Ni ange, ni démon
La relation est délicate. Très délicate. A flux tendu, elle demande beaucoup de finesse, de subtilité, de tolérance, de respect. Mère-fille. Un couple complexe qui oscille, souvent, entre osmose et rivalité, passion et désamour. Une liaison dangereuse ? Parfois. Si l’on en croit la prolifération d’ouvrages au féminin avec pour c£ur de cible » maman « . Autant de témoignages, de souffrances, d’interrogations, de descentes en apnée au plus profond de soi pour comprendre et se libérer. Des chaînes invisibles qui subrepticement se sont substituées au cordon ombilical pour devenir progressivement autant d’obstacles à un mieux vivre.
» La mère est une étoile majeure de la constellation affective d’un enfant « , affirme le psy Boris Cyrulnik. Soit. Mais le temps passe, les enfants grandissent. Comment trouver sa juste place dans la relation ? Comment être mère sans étouffer sa fille, et devenir femme sans rejeter sa mère ? C’est la question majeure posée par Véronique Moraldi, » fille de sa mère, mère de sa fille et aussi parfois mère de sa propre mère » (1). Grâce à une introspection sans faux-semblant, elle esquisse des pistes. Pour mieux se comprendre et évoluer ensemble de manière harmonieuse. Première étape, indispensable, la séparation, qui seule permettra à la fille de prendre son envol. Pas question pour la mère de rester collée à la chair de sa chair. Bien au contraire, elle lui trouvera une juste place désormais dans sa vie. Une place qui impose plus de distance, certes, mais qui ne privera pas la » petite » de l’amour maternel présent en toutes circonstances.

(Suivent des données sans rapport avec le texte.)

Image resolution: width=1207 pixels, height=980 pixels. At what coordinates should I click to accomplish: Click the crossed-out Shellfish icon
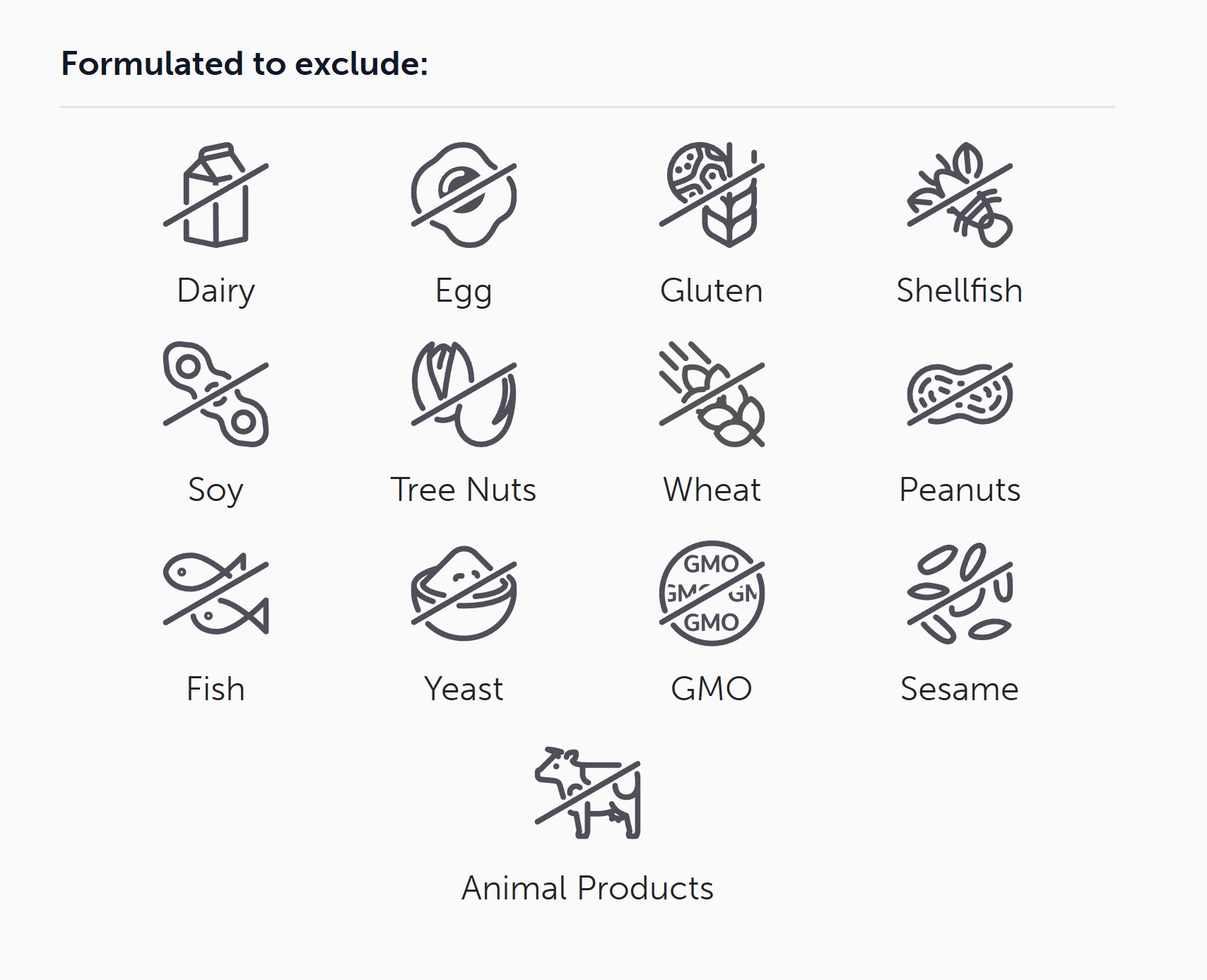960,195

» Maman reste une énigme, l’énigme de ma vie et vice versa « , affirme Véronique Moraldi. Peut-on en dire autant d’Edith Vallée qui s’est penchée sur ces femmes qui, tout comme elle, refusent de devenir mères ? (2) (lire aussi l’article d’Agnès Trémoulet, pages 36 à 40) Parce que » ne pas faire d’enfant, c’est d’abord être différente de sa mère « , expliquent-elles. Et puis aussi pour dire que sans enfant, elles assurent ainsi l’envie de pérennité de leur mère. Ou bien encore que, si un espace de désir existe bel et bien en elles, ce désir est ailleurs, dans la création par exemple. Grosses d’un enfant déjà né, jamais né, elles-mêmes. Et qui doit se trouver vraiment, » découvrir son île, le trésor qui est le sien, donner un plus de vie à la vie « .
Oui, Véronique Moraldi a raison. La mère est une énigme. Cet été, dans le petit cimetière de Mariakerke, une araignée géante (9 mètres de métal et de marbre), féconde de nombreux £ufs, veillera la modeste tombe de James Ensor (3). Signée Louise Bourgeois, la doyenne de l’art contemporain, elle enserre de ses huit pattes tentaculaires la pierre, devenue minuscule, qui protège la sépulture du grand artiste belge. Son nom ? » Maman « . Tout un symbole.
(1) » La Fille de sa mère « , Les Editions de L’Homme.
(2) » Pas d’enfant, dit-elle « , éd. Imago.
(3) Dans le cadre de » Beaufort Outside 2006 » , 10 cités du littoral se mettent à l’art contemporain. A voir jusqu’au 1er octobre prochain.